# NLP with LSTMs for sentiment classification (w2v and char based)

In this notebook NLP is experimented with long short term memory units, LSTMs. 

Tasks performed with LSTMs:
- 1) Sentiment analysis for IMDB moview review dataset (with word2vec based model)
- 2) Sentiment analysis for IMDB moview review dataset (with character based model)

In [0]:
# Load libraries
import numpy as np
import pandas as pd
pd.options.display.width=120
#pd.set_option('display.width',75)
#pd.options.display.max_columns=8
import matplotlib.pyplot as plt
import seaborn as sns
import nltk
from nltk.tokenize import TreebankWordTokenizer
from nltk.tokenize.casual import casual_tokenize
from collections import Counter
from collections import OrderedDict
import copy
from sklearn.feature_extraction.text import TfidfVectorizer

The alternatives are as below, let's use tf.keras here.
- multibackend Keras 
- tf.keras. 

In [3]:
import tensorflow as tf
from tensorflow import keras
tf.__version__

'1.15.0'

In [4]:
keras.__version__

'2.2.4-tf'

In [0]:
# These are for word based model
from tensorflow.keras.models import Sequential
from tensorflow.keras.layers import Dense, Dropout, Flatten,LSTM

In [6]:
# This is an addition for character based model
from keras.layers import Embedding

Using TensorFlow backend.


## 1) Sentiment analysis with LSTMs (based on word2vec embeddings)

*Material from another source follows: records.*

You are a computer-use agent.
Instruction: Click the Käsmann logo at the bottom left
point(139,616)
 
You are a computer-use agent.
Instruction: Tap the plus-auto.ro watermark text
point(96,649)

[link text](https://)Stanford AI department provides dataset for IMDB moview reviews in https://ai.stanford.edu/%7eamaas/data/sentiment
- This is a dataset for binary sentiment classification  
- 25,000 highly polarised movie reviews for training, and 25,000 for testing. 
- There is additional unlabeled data for use as well. Raw text and already processed bag of words formats are provided.   

Published papers based on this dataset:
- Andrew L. Maas, Raymond E. Daly, Peter T. Pham, Dan Huang, Andrew Y. Ng, and Christopher Potts. (2011). Learning Word Vectors for Sentiment Analysis. The 49th Annual Meeting of the Association for Computational Linguistics (ACL 2011).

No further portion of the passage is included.